WHAT IS EXPECTED:
Rewrite all the records below, replacing "Where should I click to" with "What should I click to" and leaving everything else as it is.

RECORDS FOR THE EXERCISE:
>> begin
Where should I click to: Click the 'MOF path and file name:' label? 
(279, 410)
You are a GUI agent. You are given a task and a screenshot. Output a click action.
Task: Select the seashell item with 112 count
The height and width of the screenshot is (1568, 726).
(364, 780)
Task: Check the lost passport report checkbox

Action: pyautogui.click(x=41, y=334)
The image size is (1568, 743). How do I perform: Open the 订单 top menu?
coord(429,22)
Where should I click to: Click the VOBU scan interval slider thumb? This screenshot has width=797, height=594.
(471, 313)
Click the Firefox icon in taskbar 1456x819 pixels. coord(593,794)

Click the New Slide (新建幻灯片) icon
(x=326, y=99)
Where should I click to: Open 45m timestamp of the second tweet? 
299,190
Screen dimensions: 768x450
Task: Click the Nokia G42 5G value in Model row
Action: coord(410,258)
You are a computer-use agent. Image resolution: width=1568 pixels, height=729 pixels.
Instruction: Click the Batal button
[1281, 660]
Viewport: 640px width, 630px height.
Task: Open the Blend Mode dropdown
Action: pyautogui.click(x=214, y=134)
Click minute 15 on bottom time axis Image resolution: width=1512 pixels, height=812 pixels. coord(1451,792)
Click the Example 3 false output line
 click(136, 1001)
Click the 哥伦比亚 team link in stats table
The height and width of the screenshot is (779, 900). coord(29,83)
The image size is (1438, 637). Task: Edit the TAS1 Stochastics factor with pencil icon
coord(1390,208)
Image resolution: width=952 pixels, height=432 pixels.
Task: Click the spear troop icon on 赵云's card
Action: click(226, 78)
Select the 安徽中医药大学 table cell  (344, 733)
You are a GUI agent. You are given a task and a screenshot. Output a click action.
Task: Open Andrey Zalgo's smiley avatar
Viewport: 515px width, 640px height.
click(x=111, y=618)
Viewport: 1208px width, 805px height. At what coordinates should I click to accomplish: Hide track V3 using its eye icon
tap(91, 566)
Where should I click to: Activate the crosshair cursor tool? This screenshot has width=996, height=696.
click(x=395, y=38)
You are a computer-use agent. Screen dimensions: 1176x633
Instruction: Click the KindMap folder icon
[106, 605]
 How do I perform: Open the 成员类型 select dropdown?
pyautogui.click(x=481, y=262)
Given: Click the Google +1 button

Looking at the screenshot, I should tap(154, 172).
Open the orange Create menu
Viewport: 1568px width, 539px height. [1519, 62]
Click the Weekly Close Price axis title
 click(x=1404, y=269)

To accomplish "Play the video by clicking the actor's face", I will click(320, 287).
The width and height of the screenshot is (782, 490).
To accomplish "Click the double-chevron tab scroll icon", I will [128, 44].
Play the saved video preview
>> end
EXPECTED ANSWER:
What should I click to: Click the 'MOF path and file name:' label? 
(279, 410)
You are a GUI agent. You are given a task and a screenshot. Output a click action.
Task: Select the seashell item with 112 count
The height and width of the screenshot is (1568, 726).
(364, 780)
Task: Check the lost passport report checkbox

Action: pyautogui.click(x=41, y=334)
The image size is (1568, 743). How do I perform: Open the 订单 top menu?
coord(429,22)
What should I click to: Click the VOBU scan interval slider thumb? This screenshot has width=797, height=594.
(471, 313)
Click the Firefox icon in taskbar 1456x819 pixels. coord(593,794)

Click the New Slide (新建幻灯片) icon
(x=326, y=99)
What should I click to: Open 45m timestamp of the second tweet? 
299,190
Screen dimensions: 768x450
Task: Click the Nokia G42 5G value in Model row
Action: coord(410,258)
You are a computer-use agent. Image resolution: width=1568 pixels, height=729 pixels.
Instruction: Click the Batal button
[1281, 660]
Viewport: 640px width, 630px height.
Task: Open the Blend Mode dropdown
Action: pyautogui.click(x=214, y=134)
Click minute 15 on bottom time axis Image resolution: width=1512 pixels, height=812 pixels. coord(1451,792)
Click the Example 3 false output line
 click(136, 1001)
Click the 哥伦比亚 team link in stats table
The height and width of the screenshot is (779, 900). coord(29,83)
The image size is (1438, 637). Task: Edit the TAS1 Stochastics factor with pencil icon
coord(1390,208)
Image resolution: width=952 pixels, height=432 pixels.
Task: Click the spear troop icon on 赵云's card
Action: click(226, 78)
Select the 安徽中医药大学 table cell  (344, 733)
You are a GUI agent. You are given a task and a screenshot. Output a click action.
Task: Open Andrey Zalgo's smiley avatar
Viewport: 515px width, 640px height.
click(x=111, y=618)
Viewport: 1208px width, 805px height. At what coordinates should I click to accomplish: Hide track V3 using its eye icon
tap(91, 566)
What should I click to: Activate the crosshair cursor tool? This screenshot has width=996, height=696.
click(x=395, y=38)
You are a computer-use agent. Screen dimensions: 1176x633
Instruction: Click the KindMap folder icon
[106, 605]
 How do I perform: Open the 成员类型 select dropdown?
pyautogui.click(x=481, y=262)
Given: Click the Google +1 button

Looking at the screenshot, I should tap(154, 172).
Open the orange Create menu
Viewport: 1568px width, 539px height. [1519, 62]
Click the Weekly Close Price axis title
 click(x=1404, y=269)

To accomplish "Play the video by clicking the actor's face", I will click(320, 287).
The width and height of the screenshot is (782, 490).
To accomplish "Click the double-chevron tab scroll icon", I will [128, 44].
Play the saved video preview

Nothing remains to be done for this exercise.